A further limitation is variability in the quality of postoperative x-ray images. Not all x-rays were ideal, which could lead to difficulties in measuring the variables accurately. The measurement accuracy is another limitation that should be mentioned. All measurements were performed by a single author. While this eliminates inter-observer variability, it could be possible that a systematic measuring mistake was overseen. As the outcome is based on the difference between two measurements at different times and not absolute numbers, the authors don’t believe this to be a relevant problem. Furthermore, the definitions for “loss of reduction” were chosen arbitrarily. Had different cut-off values been chosen, the results may have been different. Finally, the lack of functional outcome measures leaves it unknown, whether the loss of reduction caused any clinically relevant issues in any of the patients. An attempt was made to include functional outcome, however due to the retrospective design of the study, too much information was missing to be able to perform any evaluation.

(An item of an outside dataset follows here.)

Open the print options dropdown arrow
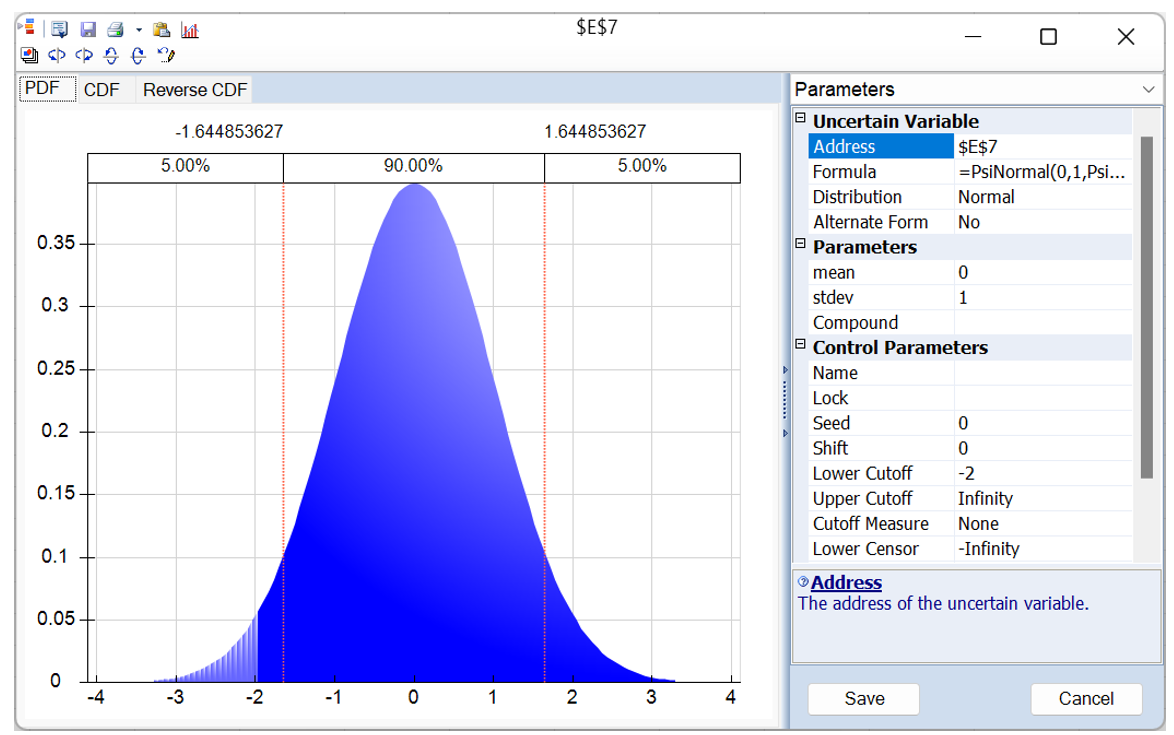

In conclusion, this study showed locking pegs and screws to be comparable with regards to short and long-term radiological outcome in distal radius fractures treated with a volar plate. While in this study population surgery duration was shorter when pegs were used, this is most likely influenced by the treating surgeon’s experience level and not by the implant itself. Considering the potential benefits of smooth locking pegs, such as their blunt tips and possibly reduced risk of secondary joint penetration, pegs are a viable alternative to screws.